Stored data:
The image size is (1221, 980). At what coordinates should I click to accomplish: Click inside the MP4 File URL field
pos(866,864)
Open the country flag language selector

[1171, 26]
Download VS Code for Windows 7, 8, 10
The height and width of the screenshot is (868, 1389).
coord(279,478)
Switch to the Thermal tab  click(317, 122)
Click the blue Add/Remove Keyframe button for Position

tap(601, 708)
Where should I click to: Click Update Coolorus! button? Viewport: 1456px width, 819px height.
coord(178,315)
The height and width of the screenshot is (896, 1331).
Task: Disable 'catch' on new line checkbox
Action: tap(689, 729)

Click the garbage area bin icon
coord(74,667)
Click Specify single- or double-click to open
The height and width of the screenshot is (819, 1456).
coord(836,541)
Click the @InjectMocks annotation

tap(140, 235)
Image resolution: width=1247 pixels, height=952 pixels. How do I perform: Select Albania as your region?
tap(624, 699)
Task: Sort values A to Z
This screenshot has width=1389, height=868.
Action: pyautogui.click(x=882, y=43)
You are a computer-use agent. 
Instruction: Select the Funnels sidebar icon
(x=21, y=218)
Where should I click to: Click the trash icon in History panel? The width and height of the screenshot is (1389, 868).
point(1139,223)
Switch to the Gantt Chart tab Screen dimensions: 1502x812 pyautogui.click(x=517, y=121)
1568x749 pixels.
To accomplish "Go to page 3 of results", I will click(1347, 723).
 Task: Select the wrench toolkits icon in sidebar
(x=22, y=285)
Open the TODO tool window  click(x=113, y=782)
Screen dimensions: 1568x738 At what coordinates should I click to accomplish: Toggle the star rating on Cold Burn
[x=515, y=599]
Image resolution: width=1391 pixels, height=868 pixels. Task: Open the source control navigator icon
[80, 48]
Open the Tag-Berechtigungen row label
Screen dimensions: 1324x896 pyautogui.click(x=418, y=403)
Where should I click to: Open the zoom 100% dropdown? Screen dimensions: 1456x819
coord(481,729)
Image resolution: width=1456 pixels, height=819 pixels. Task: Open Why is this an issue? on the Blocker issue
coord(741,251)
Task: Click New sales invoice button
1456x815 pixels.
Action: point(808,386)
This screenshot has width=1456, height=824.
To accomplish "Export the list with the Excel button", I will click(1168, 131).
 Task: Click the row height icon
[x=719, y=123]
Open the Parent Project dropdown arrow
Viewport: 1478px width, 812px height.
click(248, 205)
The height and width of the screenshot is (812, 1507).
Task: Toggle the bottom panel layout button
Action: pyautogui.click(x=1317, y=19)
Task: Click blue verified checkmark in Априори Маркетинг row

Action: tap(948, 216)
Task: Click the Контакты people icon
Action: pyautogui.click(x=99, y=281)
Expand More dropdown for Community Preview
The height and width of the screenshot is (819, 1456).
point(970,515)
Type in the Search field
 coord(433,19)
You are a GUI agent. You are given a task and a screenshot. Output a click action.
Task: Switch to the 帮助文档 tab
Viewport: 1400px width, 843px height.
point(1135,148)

Problem statement:
Go through the records above, find every line with the word "agent", and list those lines.

Task answer:
You are a computer-use agent. 
You are a GUI agent. You are given a task and a screenshot. Output a click action.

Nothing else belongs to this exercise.